§ Assigned task: The records below need to be restated word for word.

§ Extracted material:
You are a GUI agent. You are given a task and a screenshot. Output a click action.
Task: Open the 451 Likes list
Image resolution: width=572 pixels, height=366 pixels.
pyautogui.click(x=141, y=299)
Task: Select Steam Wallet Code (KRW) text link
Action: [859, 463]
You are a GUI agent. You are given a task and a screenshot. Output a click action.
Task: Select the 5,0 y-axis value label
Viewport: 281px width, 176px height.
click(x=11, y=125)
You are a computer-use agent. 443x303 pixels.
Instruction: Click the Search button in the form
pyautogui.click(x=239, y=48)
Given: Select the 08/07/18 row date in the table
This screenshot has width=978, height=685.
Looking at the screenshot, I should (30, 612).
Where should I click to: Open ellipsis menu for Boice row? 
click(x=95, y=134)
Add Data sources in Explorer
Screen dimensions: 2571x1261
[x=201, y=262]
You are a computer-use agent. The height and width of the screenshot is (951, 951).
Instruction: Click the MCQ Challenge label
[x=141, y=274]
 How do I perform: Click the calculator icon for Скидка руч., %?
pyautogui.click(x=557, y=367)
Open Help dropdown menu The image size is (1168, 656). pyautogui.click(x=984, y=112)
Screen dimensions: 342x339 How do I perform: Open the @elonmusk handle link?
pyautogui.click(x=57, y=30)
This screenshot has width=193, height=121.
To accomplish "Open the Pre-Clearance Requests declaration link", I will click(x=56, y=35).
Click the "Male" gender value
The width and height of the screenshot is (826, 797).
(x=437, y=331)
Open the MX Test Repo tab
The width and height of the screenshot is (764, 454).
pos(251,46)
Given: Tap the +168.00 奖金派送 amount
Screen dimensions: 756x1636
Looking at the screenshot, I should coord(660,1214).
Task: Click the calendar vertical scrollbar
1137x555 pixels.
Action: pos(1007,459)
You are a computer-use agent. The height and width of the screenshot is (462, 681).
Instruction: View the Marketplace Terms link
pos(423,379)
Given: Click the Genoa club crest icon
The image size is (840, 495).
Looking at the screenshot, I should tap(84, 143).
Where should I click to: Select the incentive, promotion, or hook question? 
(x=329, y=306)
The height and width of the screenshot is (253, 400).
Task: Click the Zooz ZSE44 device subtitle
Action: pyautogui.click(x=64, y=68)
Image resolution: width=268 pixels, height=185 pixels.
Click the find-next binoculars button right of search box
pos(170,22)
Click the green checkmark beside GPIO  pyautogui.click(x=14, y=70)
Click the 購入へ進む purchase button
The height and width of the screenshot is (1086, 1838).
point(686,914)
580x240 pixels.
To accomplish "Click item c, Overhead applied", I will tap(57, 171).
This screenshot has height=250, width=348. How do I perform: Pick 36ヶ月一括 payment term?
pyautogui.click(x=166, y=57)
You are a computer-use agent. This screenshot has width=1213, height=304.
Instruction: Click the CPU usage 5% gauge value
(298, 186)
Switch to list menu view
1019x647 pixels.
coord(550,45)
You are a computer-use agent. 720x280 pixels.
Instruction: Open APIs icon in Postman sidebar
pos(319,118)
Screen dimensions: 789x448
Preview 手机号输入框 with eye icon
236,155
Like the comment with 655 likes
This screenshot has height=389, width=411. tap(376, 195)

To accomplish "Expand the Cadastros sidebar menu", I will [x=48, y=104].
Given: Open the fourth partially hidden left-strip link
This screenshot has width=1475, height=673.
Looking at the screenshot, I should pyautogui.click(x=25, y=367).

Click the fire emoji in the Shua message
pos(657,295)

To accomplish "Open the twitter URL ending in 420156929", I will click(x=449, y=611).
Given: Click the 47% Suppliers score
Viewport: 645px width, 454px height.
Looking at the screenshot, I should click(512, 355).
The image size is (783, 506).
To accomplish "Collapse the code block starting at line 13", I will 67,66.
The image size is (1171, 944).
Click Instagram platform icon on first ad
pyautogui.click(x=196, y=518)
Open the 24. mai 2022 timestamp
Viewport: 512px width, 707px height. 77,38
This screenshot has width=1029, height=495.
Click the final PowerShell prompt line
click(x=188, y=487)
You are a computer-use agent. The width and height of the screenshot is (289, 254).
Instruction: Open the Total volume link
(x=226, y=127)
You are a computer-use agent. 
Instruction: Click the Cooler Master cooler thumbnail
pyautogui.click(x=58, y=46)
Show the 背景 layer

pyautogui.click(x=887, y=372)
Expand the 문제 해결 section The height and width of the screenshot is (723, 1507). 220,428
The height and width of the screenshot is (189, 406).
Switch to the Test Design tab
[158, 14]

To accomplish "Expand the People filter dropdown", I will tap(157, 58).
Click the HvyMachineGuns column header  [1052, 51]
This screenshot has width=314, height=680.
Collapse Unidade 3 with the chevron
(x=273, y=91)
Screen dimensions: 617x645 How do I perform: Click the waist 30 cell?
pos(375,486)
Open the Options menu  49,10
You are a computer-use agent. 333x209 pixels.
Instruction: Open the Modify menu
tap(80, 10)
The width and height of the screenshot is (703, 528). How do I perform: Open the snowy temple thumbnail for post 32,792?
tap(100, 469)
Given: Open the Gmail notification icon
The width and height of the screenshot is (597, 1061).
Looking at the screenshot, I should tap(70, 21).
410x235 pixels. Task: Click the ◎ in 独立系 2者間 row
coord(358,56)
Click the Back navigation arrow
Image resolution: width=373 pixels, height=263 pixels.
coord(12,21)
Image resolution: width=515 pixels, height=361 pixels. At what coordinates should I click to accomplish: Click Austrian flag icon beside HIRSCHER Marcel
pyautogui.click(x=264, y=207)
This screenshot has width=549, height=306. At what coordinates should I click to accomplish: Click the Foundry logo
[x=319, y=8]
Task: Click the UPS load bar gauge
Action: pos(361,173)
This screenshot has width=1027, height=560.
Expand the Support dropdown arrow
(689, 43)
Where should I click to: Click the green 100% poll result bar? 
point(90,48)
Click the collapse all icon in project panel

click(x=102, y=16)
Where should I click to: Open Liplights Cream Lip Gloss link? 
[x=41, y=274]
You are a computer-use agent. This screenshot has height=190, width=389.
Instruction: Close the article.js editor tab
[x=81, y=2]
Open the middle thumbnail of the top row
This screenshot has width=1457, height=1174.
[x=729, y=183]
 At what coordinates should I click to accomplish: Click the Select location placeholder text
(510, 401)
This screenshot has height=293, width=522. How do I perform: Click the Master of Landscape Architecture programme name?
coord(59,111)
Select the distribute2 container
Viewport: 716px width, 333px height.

§ Result of this exercise:
You are a GUI agent. You are given a task and a screenshot. Output a click action.
Task: Open the 451 Likes list
Image resolution: width=572 pixels, height=366 pixels.
pyautogui.click(x=141, y=299)
Task: Select Steam Wallet Code (KRW) text link
Action: [859, 463]
You are a GUI agent. You are given a task and a screenshot. Output a click action.
Task: Select the 5,0 y-axis value label
Viewport: 281px width, 176px height.
click(x=11, y=125)
You are a computer-use agent. 443x303 pixels.
Instruction: Click the Search button in the form
pyautogui.click(x=239, y=48)
Given: Select the 08/07/18 row date in the table
This screenshot has width=978, height=685.
Looking at the screenshot, I should (30, 612).
Where should I click to: Open ellipsis menu for Boice row? 
click(x=95, y=134)
Add Data sources in Explorer
Screen dimensions: 2571x1261
[x=201, y=262]
You are a computer-use agent. The height and width of the screenshot is (951, 951).
Instruction: Click the MCQ Challenge label
[x=141, y=274]
 How do I perform: Click the calculator icon for Скидка руч., %?
pyautogui.click(x=557, y=367)
Open Help dropdown menu The image size is (1168, 656). pyautogui.click(x=984, y=112)
Screen dimensions: 342x339 How do I perform: Open the @elonmusk handle link?
pyautogui.click(x=57, y=30)
This screenshot has width=193, height=121.
To accomplish "Open the Pre-Clearance Requests declaration link", I will click(x=56, y=35).
Click the "Male" gender value
The width and height of the screenshot is (826, 797).
(x=437, y=331)
Open the MX Test Repo tab
The width and height of the screenshot is (764, 454).
pos(251,46)
Given: Tap the +168.00 奖金派送 amount
Screen dimensions: 756x1636
Looking at the screenshot, I should coord(660,1214).
Task: Click the calendar vertical scrollbar
1137x555 pixels.
Action: pos(1007,459)
You are a computer-use agent. The height and width of the screenshot is (462, 681).
Instruction: View the Marketplace Terms link
pos(423,379)
Given: Click the Genoa club crest icon
The image size is (840, 495).
Looking at the screenshot, I should tap(84, 143).
Where should I click to: Select the incentive, promotion, or hook question? 
(x=329, y=306)
The height and width of the screenshot is (253, 400).
Task: Click the Zooz ZSE44 device subtitle
Action: pyautogui.click(x=64, y=68)
Image resolution: width=268 pixels, height=185 pixels.
Click the find-next binoculars button right of search box
pos(170,22)
Click the green checkmark beside GPIO  pyautogui.click(x=14, y=70)
Click the 購入へ進む purchase button
The height and width of the screenshot is (1086, 1838).
point(686,914)
580x240 pixels.
To accomplish "Click item c, Overhead applied", I will tap(57, 171).
This screenshot has height=250, width=348. How do I perform: Pick 36ヶ月一括 payment term?
pyautogui.click(x=166, y=57)
You are a computer-use agent. This screenshot has width=1213, height=304.
Instruction: Click the CPU usage 5% gauge value
(298, 186)
Switch to list menu view
1019x647 pixels.
coord(550,45)
You are a computer-use agent. 720x280 pixels.
Instruction: Open APIs icon in Postman sidebar
pos(319,118)
Screen dimensions: 789x448
Preview 手机号输入框 with eye icon
236,155
Like the comment with 655 likes
This screenshot has height=389, width=411. tap(376, 195)

To accomplish "Expand the Cadastros sidebar menu", I will [x=48, y=104].
Given: Open the fourth partially hidden left-strip link
This screenshot has width=1475, height=673.
Looking at the screenshot, I should pyautogui.click(x=25, y=367).

Click the fire emoji in the Shua message
pos(657,295)

To accomplish "Open the twitter URL ending in 420156929", I will click(x=449, y=611).
Given: Click the 47% Suppliers score
Viewport: 645px width, 454px height.
Looking at the screenshot, I should click(512, 355).
The image size is (783, 506).
To accomplish "Collapse the code block starting at line 13", I will 67,66.
The image size is (1171, 944).
Click Instagram platform icon on first ad
pyautogui.click(x=196, y=518)
Open the 24. mai 2022 timestamp
Viewport: 512px width, 707px height. 77,38
This screenshot has width=1029, height=495.
Click the final PowerShell prompt line
click(x=188, y=487)
You are a computer-use agent. The width and height of the screenshot is (289, 254).
Instruction: Open the Total volume link
(x=226, y=127)
You are a computer-use agent. 
Instruction: Click the Cooler Master cooler thumbnail
pyautogui.click(x=58, y=46)
Show the 背景 layer

pyautogui.click(x=887, y=372)
Expand the 문제 해결 section The height and width of the screenshot is (723, 1507). 220,428
The height and width of the screenshot is (189, 406).
Switch to the Test Design tab
[158, 14]

To accomplish "Expand the People filter dropdown", I will tap(157, 58).
Click the HvyMachineGuns column header  [1052, 51]
This screenshot has width=314, height=680.
Collapse Unidade 3 with the chevron
(x=273, y=91)
Screen dimensions: 617x645 How do I perform: Click the waist 30 cell?
pos(375,486)
Open the Options menu  49,10
You are a computer-use agent. 333x209 pixels.
Instruction: Open the Modify menu
tap(80, 10)
The width and height of the screenshot is (703, 528). How do I perform: Open the snowy temple thumbnail for post 32,792?
tap(100, 469)
Given: Open the Gmail notification icon
The width and height of the screenshot is (597, 1061).
Looking at the screenshot, I should tap(70, 21).
410x235 pixels. Task: Click the ◎ in 独立系 2者間 row
coord(358,56)
Click the Back navigation arrow
Image resolution: width=373 pixels, height=263 pixels.
coord(12,21)
Image resolution: width=515 pixels, height=361 pixels. At what coordinates should I click to accomplish: Click Austrian flag icon beside HIRSCHER Marcel
pyautogui.click(x=264, y=207)
This screenshot has width=549, height=306. At what coordinates should I click to accomplish: Click the Foundry logo
[x=319, y=8]
Task: Click the UPS load bar gauge
Action: pos(361,173)
This screenshot has width=1027, height=560.
Expand the Support dropdown arrow
(689, 43)
Where should I click to: Click the green 100% poll result bar? 
point(90,48)
Click the collapse all icon in project panel

click(x=102, y=16)
Where should I click to: Open Liplights Cream Lip Gloss link? 
[x=41, y=274]
You are a computer-use agent. This screenshot has height=190, width=389.
Instruction: Close the article.js editor tab
[x=81, y=2]
Open the middle thumbnail of the top row
This screenshot has width=1457, height=1174.
[x=729, y=183]
 At what coordinates should I click to accomplish: Click the Select location placeholder text
(510, 401)
This screenshot has height=293, width=522. How do I perform: Click the Master of Landscape Architecture programme name?
coord(59,111)
Select the distribute2 container
Viewport: 716px width, 333px height.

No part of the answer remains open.